Earlier this week, President George W. Bush and President Bill Clinton sat down for a discussion on decision-making and leadership while unveiling...

Earlier this week, President George W. Bush and President Bill Clinton sat down for a discussion on decision-making and leadership while unveiling an unprecedented collaboration between their presidential centers, as well as the George H.W. Bush and Lyndon B. Johnson presidential centers. The program, Presidential Leadership Scholars, is an executive-style education series that will connect participants with the best minds in leadership studies and study the insights of the former presidents and people who served with them.

“We want people from all walks of life and different political persuasions,” President Bush said. “We want people who have shown the capacity to succeed. People who work hard, and who work with others in a good way.” And as President Clinton said, the program aims to show how to “have vigorous debate, serious disagreements, knock-down, drag-out fights, and somehow come to ultimately a resolution that enables the country to keep moving forward.”

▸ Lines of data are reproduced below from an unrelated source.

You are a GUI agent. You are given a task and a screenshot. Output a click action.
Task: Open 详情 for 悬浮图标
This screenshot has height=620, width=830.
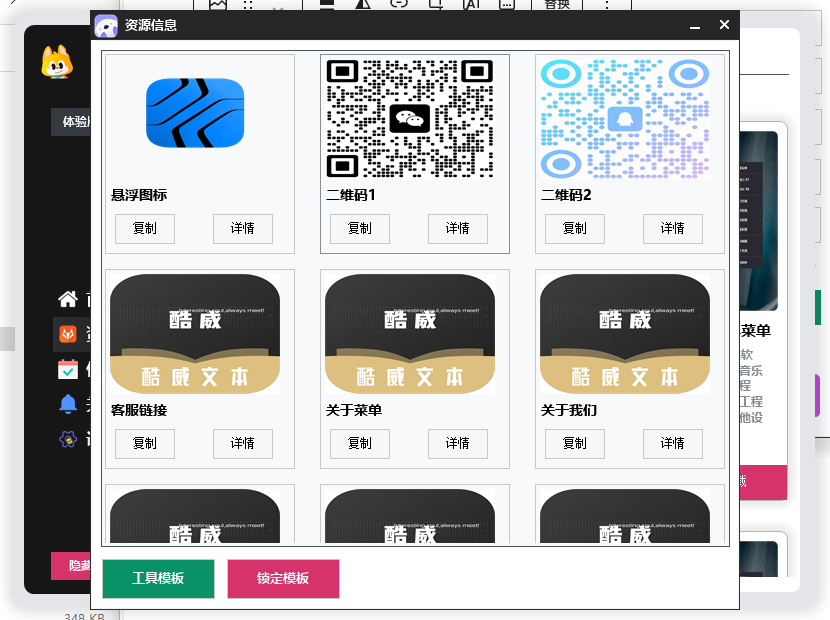242,229
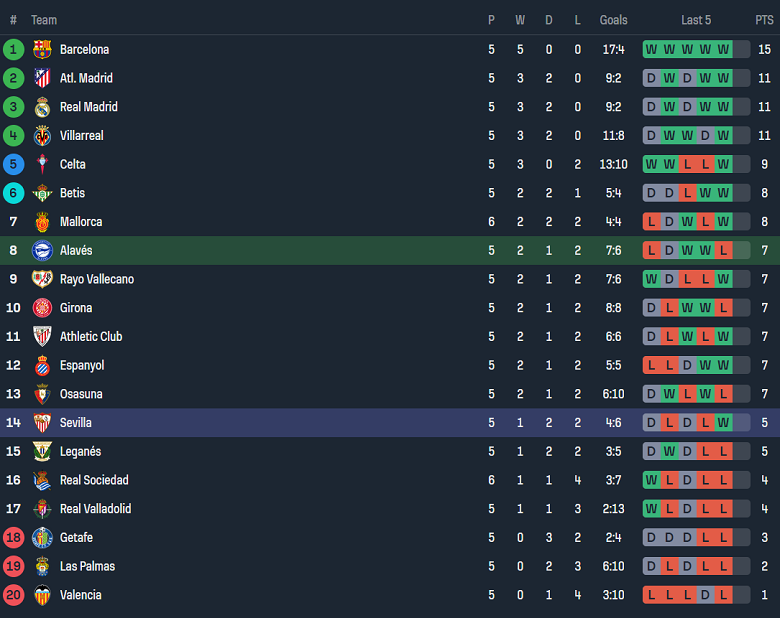Click the Team column header
Screen dimensions: 780x618
(x=44, y=20)
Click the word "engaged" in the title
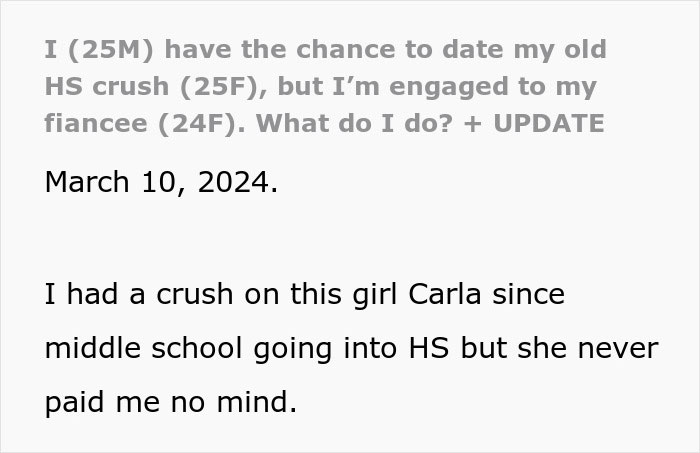 [449, 87]
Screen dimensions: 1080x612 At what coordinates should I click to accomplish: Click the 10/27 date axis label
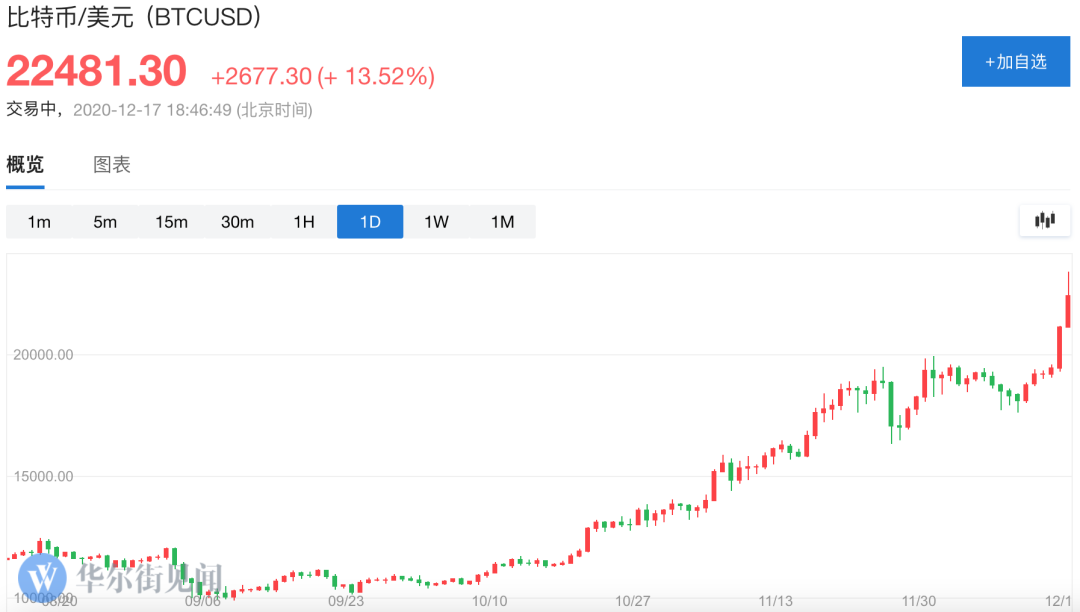click(634, 601)
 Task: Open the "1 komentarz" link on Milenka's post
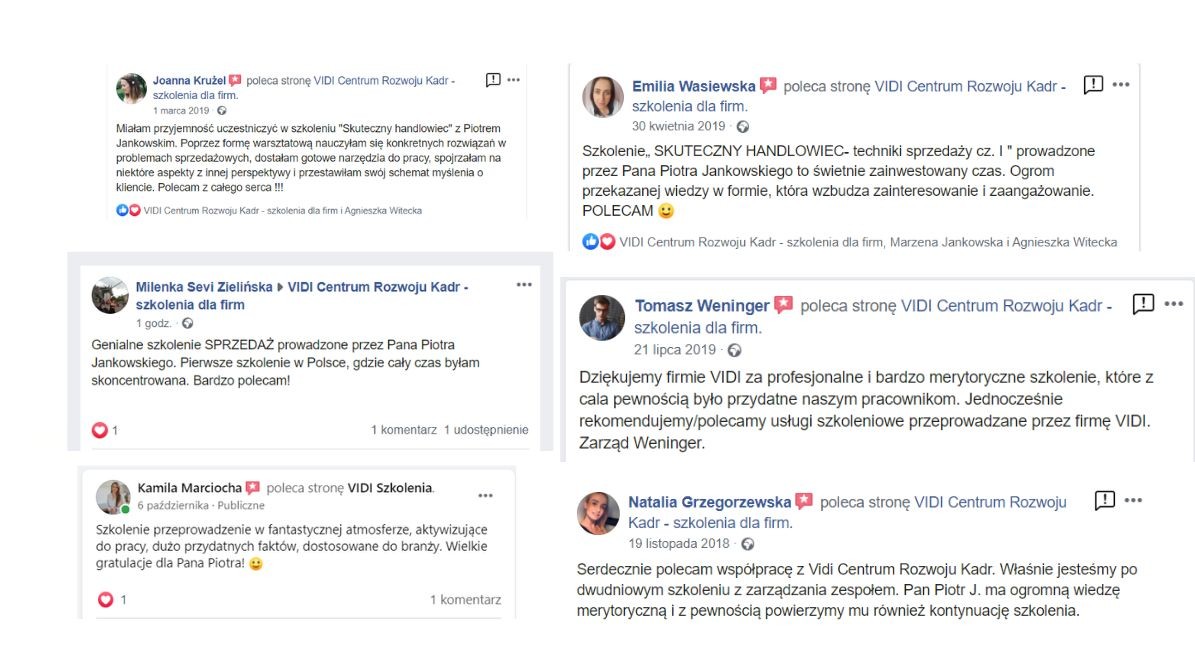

In other news, a recent Washington Post piece reports on the latest incarnation of the struggles to make sure both the United States and Mexico get their rightful share of water from the Rio Grande River. Water is essential to the economy of North America, but weather patterns over the last decade or more have presented challenges for the shared management of water by the two countries. The water from the Rio Grande specifically has been a continuing irritant in the bilateral relationship and, for neither country, is it a trivial issue.

U.S. and Mexican officials reportedly continue to seek common ground on how to resolve the issue. It is another reminder of the intertwined reality of the continent and how the importance of thinking in terms of a continental approach to managing shared resources in ways that respect national sovereignty while enhancing the well-being of our fellow citizens.